The answer must consist of each line below that contains the string "agent".

[GIVEN RECORDS — start]

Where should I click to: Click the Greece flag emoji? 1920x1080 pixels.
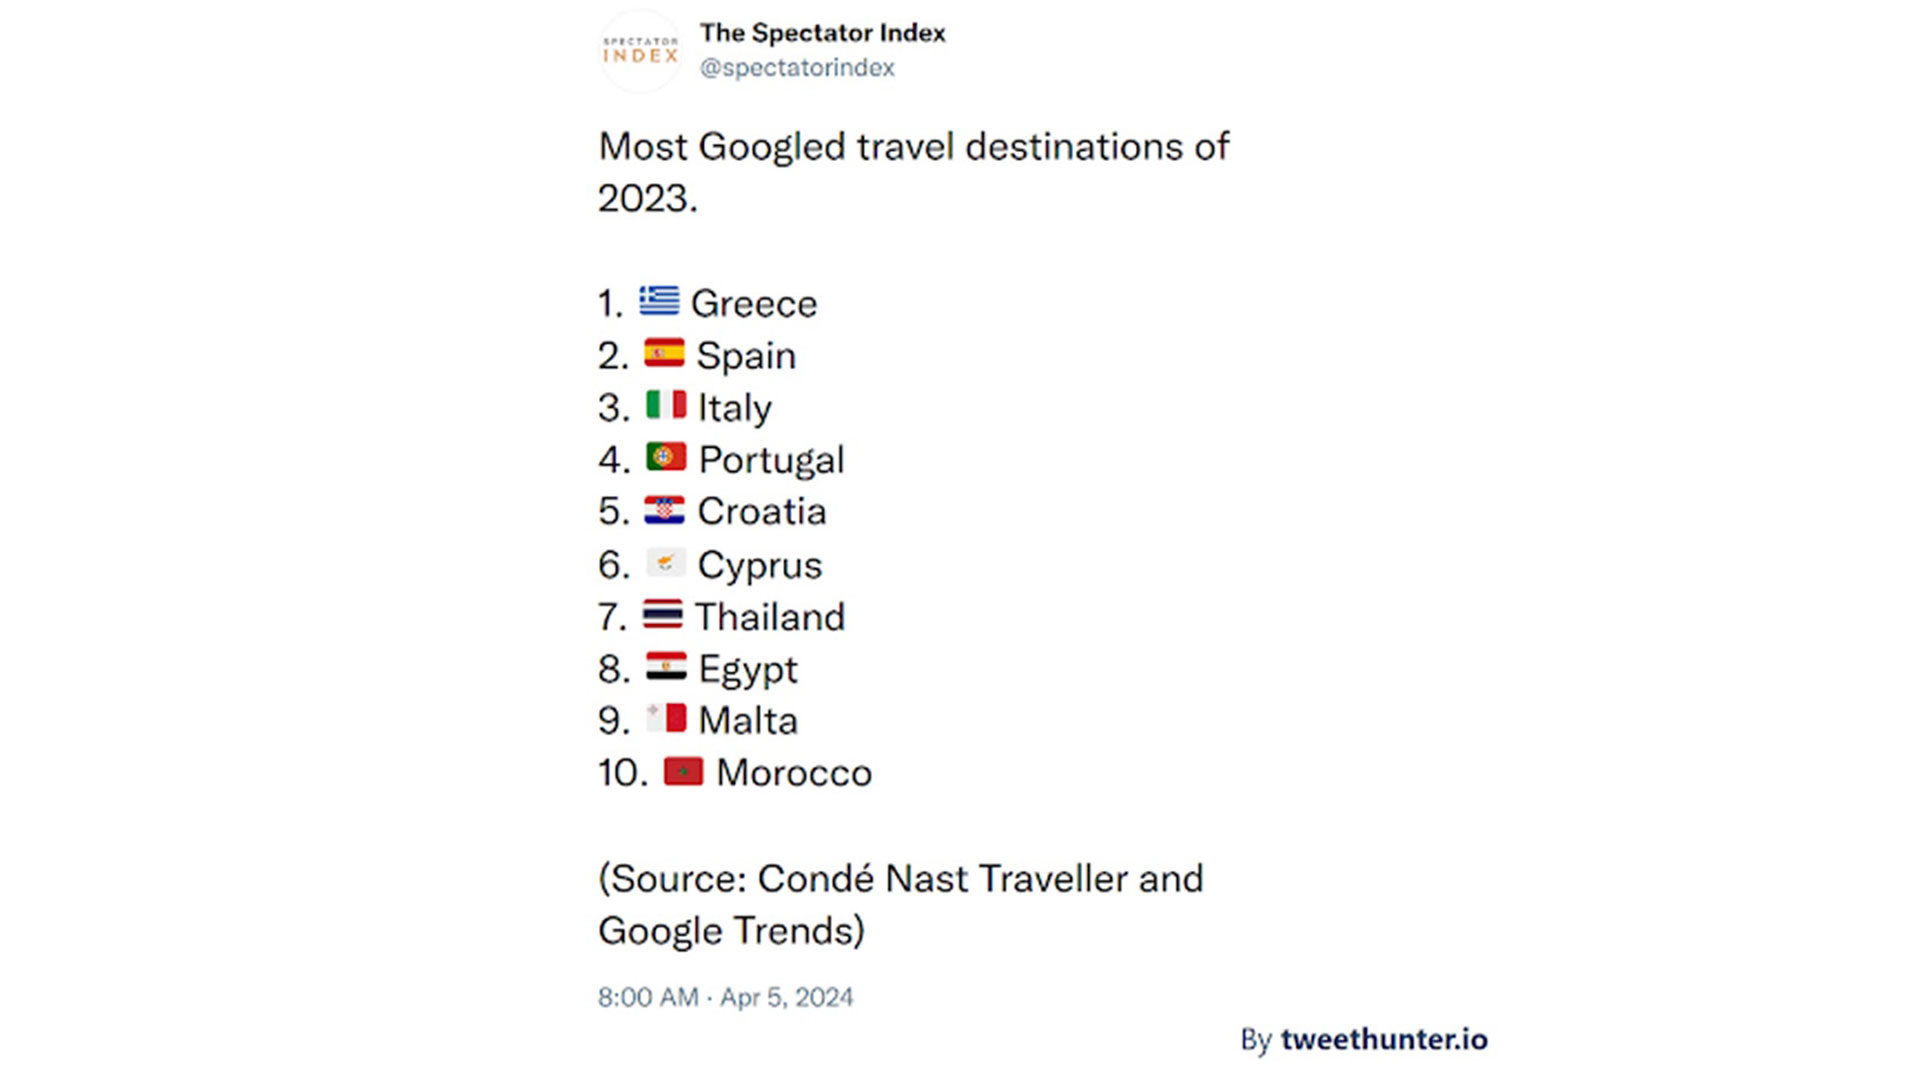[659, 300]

[GIVEN RECORDS — finish]
[GIVEN RECORDS — start]

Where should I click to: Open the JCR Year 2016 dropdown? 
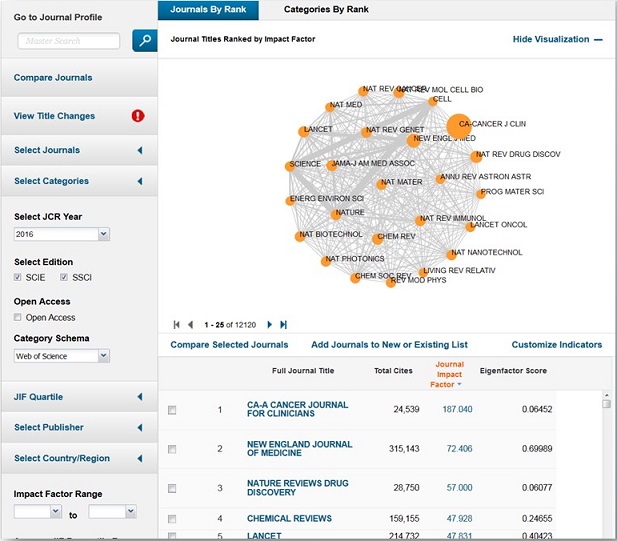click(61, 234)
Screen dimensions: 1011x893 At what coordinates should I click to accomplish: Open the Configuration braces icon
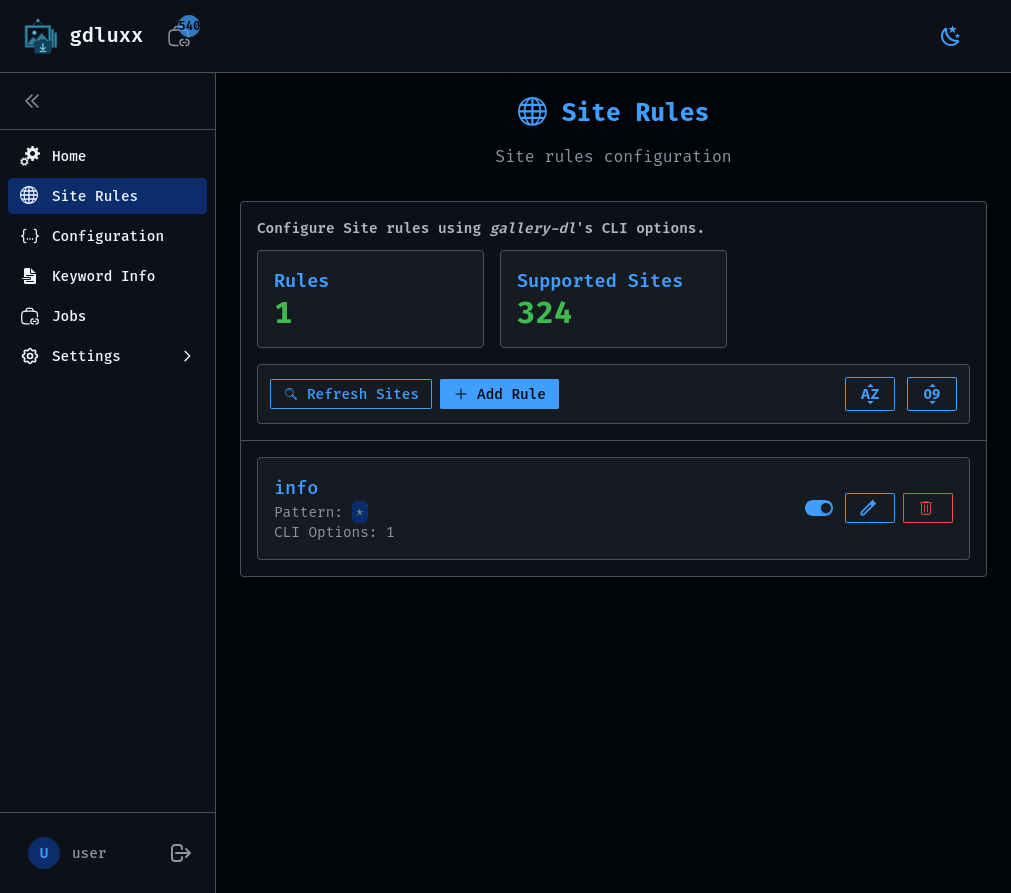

[GIVEN RECORDS — finish]
[GIVEN RECORDS — start]

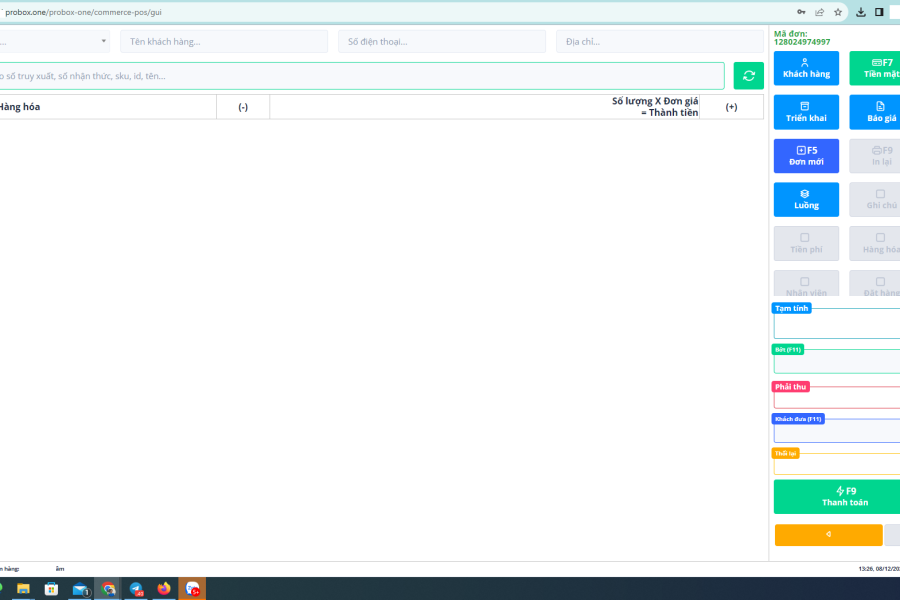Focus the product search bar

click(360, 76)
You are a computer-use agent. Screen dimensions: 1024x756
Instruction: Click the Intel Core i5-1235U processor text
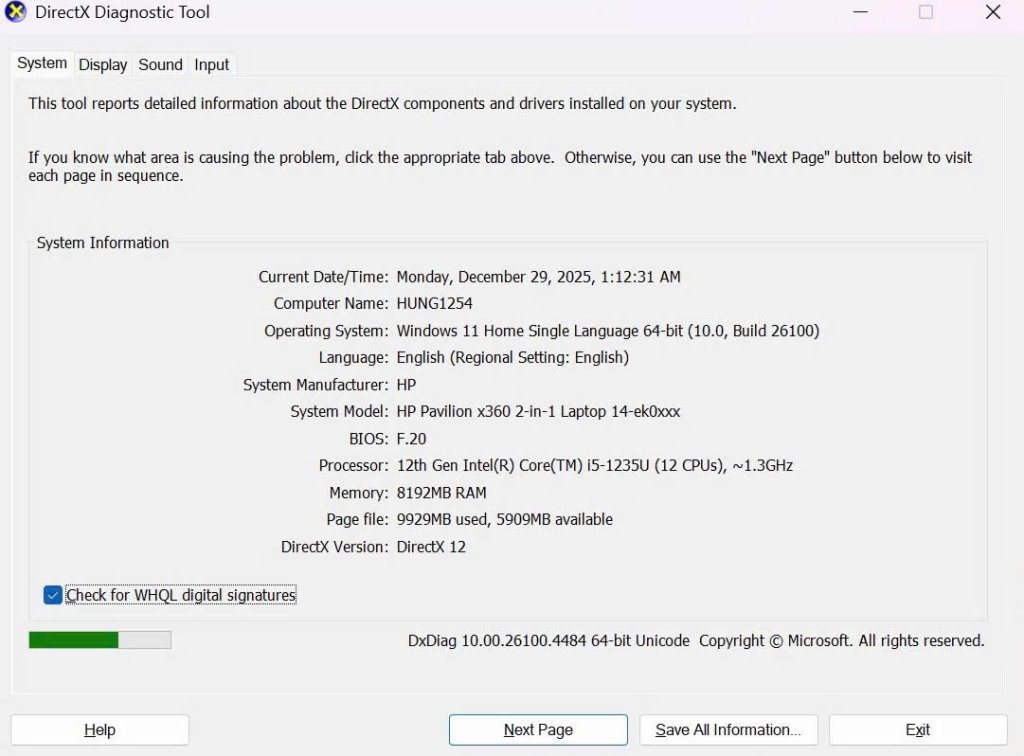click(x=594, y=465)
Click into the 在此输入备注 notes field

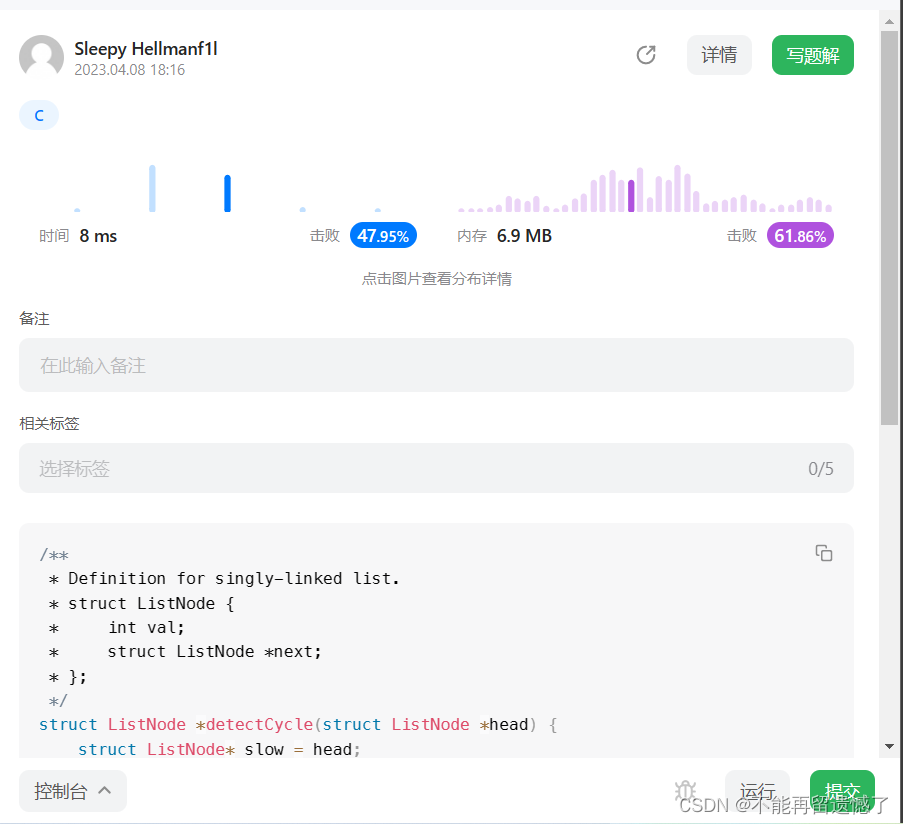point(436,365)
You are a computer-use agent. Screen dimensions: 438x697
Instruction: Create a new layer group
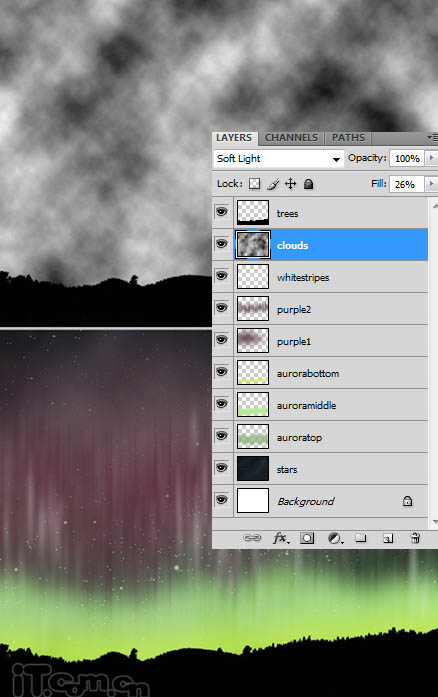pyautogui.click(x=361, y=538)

[GIVEN RECORDS — finish]

## SOLUTION TO THE PROBLEM
You are a computer-use agent. Screen dimensions: 1024x756
You are a computer-use agent. Screen dimensions: 438x697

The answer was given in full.